CODEWITHSUNDEEP
c++templatesc++11c++14template-meta-programming
Tobias Hermann
Tobias Hermann

Reputation: 10936

generate new type from container having same container type but different value_type

Given a container, for example a std::list<T> or std::vector<T>, I want to generate a new type std::list<NewT> or std::vector<NewT> respectively in a situation I do not know the container (std::list or std::vector) in advance.

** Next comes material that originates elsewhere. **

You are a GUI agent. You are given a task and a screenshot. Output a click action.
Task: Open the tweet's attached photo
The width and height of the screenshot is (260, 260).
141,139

My current (but failing) attempt looks as follows:

#include <list>
#include <vector>

template<class Cont, class NewT> struct SameContNewT : public std::false_type
{};

template<class T, class Alloc, class NewT>
struct SameContNewT<std::list<T, Alloc>, NewT>
{ typedef typename std::list<NewT> type; };

template<class T, class Alloc, class NewT>
struct SameContNewT<std::vector<T, Alloc>, NewT>
{ typedef typename std::vector<NewT> type; };

int main()
{
    typedef std::list<int> IntList;
    typedef std::list<float> FloatList;
    typedef SameContNewT<IntList, float> FloatListToo;
    static_assert(std::is_same<FloatListToo, FloatList>::value, "No.");
}

How can the desired behavior be achieved?

Upvotes: 1

Views: 107

Answers (3)

Yakk - Adam Nevraumont
Yakk - Adam Nevraumont

Reputation: 275330

template<class Z, class...Ts>
struct rebind_types;
template<class Z, class...Ts>
using rebind_types_t=typename rebind_types<Z,Ts...>;
template<template<class...>class Z, class...Us, class...Ts>
struct rebind_types<Z<Us...>, Ts...>{
  using type=Z<Ts...>;
};

now we get:

typedef std::list<int> IntList;
typedef std::list<float> FloatList;
typedef rebind_types_t<IntList, float> FloatListToo;
static_assert(std::is_same<FloatListToo, FloatList>::value, "No.");

and we can pass more than one type argument to rebind_types_t. We "gut" the template instance passed, and give it new arguments.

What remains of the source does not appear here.